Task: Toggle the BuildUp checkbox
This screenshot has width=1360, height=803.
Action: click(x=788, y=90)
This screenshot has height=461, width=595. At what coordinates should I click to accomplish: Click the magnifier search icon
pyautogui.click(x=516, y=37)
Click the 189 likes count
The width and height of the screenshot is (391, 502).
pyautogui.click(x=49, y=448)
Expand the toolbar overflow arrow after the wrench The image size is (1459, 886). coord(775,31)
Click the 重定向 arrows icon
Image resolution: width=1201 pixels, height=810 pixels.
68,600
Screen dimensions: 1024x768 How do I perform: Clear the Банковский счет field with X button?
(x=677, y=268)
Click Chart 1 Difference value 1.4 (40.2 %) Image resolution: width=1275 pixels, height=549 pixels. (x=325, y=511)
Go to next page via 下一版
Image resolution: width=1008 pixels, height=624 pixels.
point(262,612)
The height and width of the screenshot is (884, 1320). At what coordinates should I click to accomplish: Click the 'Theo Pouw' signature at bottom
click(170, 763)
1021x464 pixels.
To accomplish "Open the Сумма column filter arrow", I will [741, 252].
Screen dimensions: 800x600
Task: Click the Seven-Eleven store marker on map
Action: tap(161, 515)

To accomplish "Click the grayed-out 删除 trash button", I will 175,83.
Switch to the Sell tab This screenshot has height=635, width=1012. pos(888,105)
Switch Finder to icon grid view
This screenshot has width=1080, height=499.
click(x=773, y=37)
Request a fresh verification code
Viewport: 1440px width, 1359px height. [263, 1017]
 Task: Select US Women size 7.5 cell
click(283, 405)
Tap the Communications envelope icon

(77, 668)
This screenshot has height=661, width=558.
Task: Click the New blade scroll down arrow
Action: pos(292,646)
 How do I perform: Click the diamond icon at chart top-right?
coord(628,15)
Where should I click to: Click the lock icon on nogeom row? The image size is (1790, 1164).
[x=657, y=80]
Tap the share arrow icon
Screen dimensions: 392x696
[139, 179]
= = = =
◆ **THE TASK**
List all lines from the entries that include the word "Switch".

◆ **ANSWER BOX**
Switch to the Sell tab This screenshot has height=635, width=1012. pos(888,105)
Switch Finder to icon grid view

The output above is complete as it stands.